Tapi ada yang tak boleh dirubah, bahkan perlu ditegaskan kembali. Untuk siapa?, setidaknya untuk saya. Seperti siang itu, dua hari sebelum liburan lebaran tiba, Iwan Setyawan datang dengan cover warna putih bergambar dua apel kembar. Novelnya seperti sebuah rekonsialiasi antara masalalu yang susah, pahit, tapi sekaligus melankolik dan mengesankan untuk dikenang, atau dalam kata-kata seorang kawan : “yang pahit yang kita kenang,” dengan masakini yang berjalan artificial, datar, dan ditelikung oleh sepi dan kesepian. Plot seperti ini cukup menarik, hampir sama dengan film (500) Days of Summers. Tapi sebagai seorang penulis yang kebetulan bergender laki-laki, Iwan nampaknya terlampau diberati oleh masalalu, hal itu sangat kentara dalam diksi dan narasi yang tersusun. Dalam tulisannya, terlihat dengan jelas, bahwa Iwan terlampau sentimentil dan kurang mampu mengolah perasaan. Alih-alih menjadi sebuah novel yang “menggigit”, buku Iwan tak lebih hanyalah sebuah pengalihan media (dari lisan ke tulisan), dari seseorang yang bertutur tentang perjalanan hidupnya, keluarganya, dan hal-hal lain yang seringkali dia sebut sebagai melankoli. Kalau Kick Andy mengangkatnya sebagai contoh dari sebuah perjalanan from nothing to something, mungkin bisa disetujui. Tapi menyertakan bukunya sebagai “oleh-oleh” untuk para audiens acara tersebut, ini yang harus dipertimbangkan kembali. Bukan apa-apa, Kick Andy sudah banyak dipersepsikan sebagai sumber referensi buku-buku berkarakter kuat.

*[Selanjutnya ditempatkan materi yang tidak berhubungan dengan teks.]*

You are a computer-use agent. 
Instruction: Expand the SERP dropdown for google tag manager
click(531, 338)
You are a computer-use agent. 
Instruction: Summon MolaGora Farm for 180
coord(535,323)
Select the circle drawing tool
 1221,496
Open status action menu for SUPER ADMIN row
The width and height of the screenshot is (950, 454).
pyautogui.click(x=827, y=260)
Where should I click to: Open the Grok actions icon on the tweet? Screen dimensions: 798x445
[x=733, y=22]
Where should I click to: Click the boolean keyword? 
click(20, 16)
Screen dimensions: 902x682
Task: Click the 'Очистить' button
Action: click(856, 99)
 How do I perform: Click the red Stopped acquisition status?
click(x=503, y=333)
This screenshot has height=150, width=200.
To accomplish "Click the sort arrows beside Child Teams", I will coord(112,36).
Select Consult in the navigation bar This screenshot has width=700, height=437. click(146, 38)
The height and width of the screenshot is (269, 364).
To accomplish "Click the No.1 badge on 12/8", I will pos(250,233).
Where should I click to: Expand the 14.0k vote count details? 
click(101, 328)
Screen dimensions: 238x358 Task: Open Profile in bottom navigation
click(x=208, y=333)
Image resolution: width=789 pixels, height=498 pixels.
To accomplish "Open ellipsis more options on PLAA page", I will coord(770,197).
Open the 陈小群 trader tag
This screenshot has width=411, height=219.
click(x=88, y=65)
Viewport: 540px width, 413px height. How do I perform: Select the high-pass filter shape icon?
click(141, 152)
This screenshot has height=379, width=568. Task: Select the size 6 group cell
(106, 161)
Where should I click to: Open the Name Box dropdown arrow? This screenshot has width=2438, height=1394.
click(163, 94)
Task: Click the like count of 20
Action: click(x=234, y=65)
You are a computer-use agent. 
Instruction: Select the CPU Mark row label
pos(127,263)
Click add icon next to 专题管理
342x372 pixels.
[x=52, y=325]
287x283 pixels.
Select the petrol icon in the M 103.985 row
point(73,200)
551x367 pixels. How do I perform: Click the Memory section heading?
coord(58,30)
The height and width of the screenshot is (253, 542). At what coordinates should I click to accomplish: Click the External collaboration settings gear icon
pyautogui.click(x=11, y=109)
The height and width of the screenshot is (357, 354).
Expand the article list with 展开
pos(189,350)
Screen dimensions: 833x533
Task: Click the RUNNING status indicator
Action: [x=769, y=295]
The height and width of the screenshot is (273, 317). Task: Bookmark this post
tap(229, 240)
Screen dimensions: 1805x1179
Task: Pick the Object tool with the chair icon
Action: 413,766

Dan waktu sama seperti kemarin, tetap saja tidak bisa dihentikan. Olva masih ada, secara fisik tidak terlalu jauh, tapi di sisi lain terasa sangat jauh. Sekarang saya memahami sifat hati yang hakiki. Di titik ini terasa sekali bolak-baliknya. Hati tak pernah berjalan konstan, dia terlampau dinamis. Begitu juga dengan perempuan bermata juara, dia masih saja belum bisa diluluhkan. Entah pada edisi ke berapa Majalah Tarbawi sempat menulis judul pada covernya : “Bertumbuhlah Terus Walaupun Secara Formal Tampak Gagal.” Ya, memang ada alasan, bahkan sangat banyak alasan untuk membuat langkah menjadi mandeg dan jalan di tempat, tapi selalu ada pilihan lain, yaitu terus bertumbuh. Ramadhan baru saja berlalu, meninggalkan luka budaya di penghujungnya. Budaya kemanusiaan yang disia-siakan oleh pengelola negeri ini, juga oleh mentalitas degil para pelakunya. Maka sejenak, sehari sebelum tanggal 30 Agustus 2011, tanggal yang membelah dua keyakinan untuk mengakhiri puasa, saya menemui kembali Rahmat Abdullah. Dalam sebuah tulisannya yang berjudul : “Lebaran Orang Kaya”, beliau berhasil menampar siapa saja yang sudah berani menukar telaga Al Kautsar dengan volume sampah yang meningkat di Bantar Gebang karena kecemasan bertegangan tinggi jika di Hari Raya tak menukar rupiah dengan makanan membosankan yang melimpah. Di semesta pilihan katanya, jelas sekali kekuatan tauhid itu. Terus bertumbuh, terus berjalan di atas rel yang diyakini benar, yang hidup, dan tidak pernah kehilangan gairah.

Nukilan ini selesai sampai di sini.